Blender: With short blades that rotate quickly, this kitchen helper trims preparation time by instantly blending, chopping, and pureeing foods.
- Blend large quantities of food in several small batches for better control.
- Stop your blender often and check the size of the food pieces. Blenders work quickly and can easily overblend or overchop food.
- Keep in mind that a blender cannot whip foods (such as whipped cream and potatoes).
- In general, cut foods into 1/2- to 1-inch pieces before adding them to the blender.
- When blending heated mixtures, cool hot foods slightly before blending and fill the blender container half full. Cover with lid and open vent. Cover blender container with a clean towel while operating. Begin blending warm mixtures on low speed, then increase to higher speed, as necessary.

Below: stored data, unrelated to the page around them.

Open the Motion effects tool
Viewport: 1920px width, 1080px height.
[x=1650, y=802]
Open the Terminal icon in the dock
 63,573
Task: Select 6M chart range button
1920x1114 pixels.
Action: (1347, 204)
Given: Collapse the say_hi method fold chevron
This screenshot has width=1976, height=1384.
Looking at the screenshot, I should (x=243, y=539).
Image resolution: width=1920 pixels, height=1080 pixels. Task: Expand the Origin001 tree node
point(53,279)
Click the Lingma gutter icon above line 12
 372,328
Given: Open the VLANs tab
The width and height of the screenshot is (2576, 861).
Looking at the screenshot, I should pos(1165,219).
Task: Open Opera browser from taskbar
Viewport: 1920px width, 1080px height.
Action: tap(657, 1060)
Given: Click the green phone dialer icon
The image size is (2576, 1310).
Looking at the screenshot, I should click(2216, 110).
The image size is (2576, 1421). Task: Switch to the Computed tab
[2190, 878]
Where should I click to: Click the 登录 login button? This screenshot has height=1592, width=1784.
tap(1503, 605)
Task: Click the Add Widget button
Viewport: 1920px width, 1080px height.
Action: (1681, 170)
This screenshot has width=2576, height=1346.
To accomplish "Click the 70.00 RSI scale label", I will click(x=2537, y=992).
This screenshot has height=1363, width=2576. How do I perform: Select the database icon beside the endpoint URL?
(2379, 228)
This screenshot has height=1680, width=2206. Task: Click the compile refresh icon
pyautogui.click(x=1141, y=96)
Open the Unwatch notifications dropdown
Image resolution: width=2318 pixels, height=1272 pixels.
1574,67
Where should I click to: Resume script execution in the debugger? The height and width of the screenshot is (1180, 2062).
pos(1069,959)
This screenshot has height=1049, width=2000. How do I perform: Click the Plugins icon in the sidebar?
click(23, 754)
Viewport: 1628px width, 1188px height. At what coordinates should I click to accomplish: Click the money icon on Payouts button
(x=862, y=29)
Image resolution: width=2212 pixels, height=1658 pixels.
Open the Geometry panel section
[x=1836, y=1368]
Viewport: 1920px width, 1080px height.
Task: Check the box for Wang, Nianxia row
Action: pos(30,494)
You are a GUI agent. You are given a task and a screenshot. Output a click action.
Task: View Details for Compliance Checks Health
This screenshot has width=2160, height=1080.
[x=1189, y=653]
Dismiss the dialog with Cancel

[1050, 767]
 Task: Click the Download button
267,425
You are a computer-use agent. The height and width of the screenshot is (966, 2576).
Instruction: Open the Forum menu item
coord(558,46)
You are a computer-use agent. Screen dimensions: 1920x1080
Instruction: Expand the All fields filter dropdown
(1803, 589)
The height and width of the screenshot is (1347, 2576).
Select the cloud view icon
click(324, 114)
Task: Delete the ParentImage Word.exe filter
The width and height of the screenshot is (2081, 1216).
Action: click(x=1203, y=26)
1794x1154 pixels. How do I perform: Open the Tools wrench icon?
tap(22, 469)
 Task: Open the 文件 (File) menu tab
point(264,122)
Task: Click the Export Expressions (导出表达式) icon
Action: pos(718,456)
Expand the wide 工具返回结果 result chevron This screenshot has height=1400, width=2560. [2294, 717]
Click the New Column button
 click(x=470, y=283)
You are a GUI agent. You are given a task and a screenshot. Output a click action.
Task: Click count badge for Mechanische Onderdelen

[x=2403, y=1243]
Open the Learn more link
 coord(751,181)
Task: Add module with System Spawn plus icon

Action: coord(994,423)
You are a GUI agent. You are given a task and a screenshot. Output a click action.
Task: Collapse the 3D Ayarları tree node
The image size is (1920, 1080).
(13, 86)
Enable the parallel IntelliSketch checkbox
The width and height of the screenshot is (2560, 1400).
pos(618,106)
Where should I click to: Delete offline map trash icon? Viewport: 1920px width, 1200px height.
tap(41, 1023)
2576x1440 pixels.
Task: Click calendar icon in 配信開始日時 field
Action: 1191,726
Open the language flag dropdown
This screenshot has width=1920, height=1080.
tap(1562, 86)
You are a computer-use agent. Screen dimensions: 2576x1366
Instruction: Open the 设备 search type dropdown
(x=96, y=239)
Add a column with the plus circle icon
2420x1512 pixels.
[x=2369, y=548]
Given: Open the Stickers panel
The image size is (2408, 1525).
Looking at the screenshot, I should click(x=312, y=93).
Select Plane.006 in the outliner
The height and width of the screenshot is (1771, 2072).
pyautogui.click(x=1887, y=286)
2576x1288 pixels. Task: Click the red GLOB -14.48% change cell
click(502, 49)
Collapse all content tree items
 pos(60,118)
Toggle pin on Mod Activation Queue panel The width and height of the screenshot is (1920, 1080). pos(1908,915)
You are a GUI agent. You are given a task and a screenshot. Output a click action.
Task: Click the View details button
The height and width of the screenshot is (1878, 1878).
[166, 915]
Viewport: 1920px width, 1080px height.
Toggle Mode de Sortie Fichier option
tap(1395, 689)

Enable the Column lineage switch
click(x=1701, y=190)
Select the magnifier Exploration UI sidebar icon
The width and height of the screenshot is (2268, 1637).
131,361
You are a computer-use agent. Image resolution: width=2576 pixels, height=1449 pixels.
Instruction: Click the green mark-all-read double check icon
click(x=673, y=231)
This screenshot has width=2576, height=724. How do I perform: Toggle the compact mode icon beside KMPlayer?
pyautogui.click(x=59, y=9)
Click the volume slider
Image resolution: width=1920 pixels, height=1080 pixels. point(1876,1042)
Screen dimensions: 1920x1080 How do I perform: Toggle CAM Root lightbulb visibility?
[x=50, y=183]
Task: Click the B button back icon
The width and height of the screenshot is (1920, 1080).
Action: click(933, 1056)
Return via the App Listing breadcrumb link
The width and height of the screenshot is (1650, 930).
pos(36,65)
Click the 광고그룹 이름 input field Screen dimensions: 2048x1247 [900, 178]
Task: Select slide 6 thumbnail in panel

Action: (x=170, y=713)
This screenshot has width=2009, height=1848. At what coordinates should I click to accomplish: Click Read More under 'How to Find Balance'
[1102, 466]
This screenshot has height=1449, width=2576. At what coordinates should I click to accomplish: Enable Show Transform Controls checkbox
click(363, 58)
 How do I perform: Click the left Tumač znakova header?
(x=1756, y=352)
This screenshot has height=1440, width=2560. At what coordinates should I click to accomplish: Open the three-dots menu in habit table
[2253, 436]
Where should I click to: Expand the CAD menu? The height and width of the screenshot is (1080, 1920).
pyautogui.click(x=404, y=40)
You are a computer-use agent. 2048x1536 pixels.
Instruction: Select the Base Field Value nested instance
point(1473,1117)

Blenders, hand-held: Also called immersion blenders, these can blend, liquefy, or puree foods directly in pots or bowls. This saves on cleanup, because a blender container isn't needed.
Electric mixer: This appliance is essential for efficiently mixing, whipping, and beating foods. Two types of mixers exist. A hand-held, portable mixer will do for most recipes. If you do a lot of cooking, you may want to invest in a heavy-duty stand mixer, which can handle large amounts of thick batter and allows you some freedom while it's operating. Also, many stand mixers can knead bread dough with special attachments.
Food processor: This appliance performs many of the same jobs as a blender or electric mixer. While it can't whip foods, it can slice and shred. When processing heated mixtures, cool mixture slightly; fill bowl only half full. Cover lid with a clean towel while operating.
Toaster oven: Because these take little time to preheat, they're ideal for toasting several slices of bread at once and baking small amounts of food.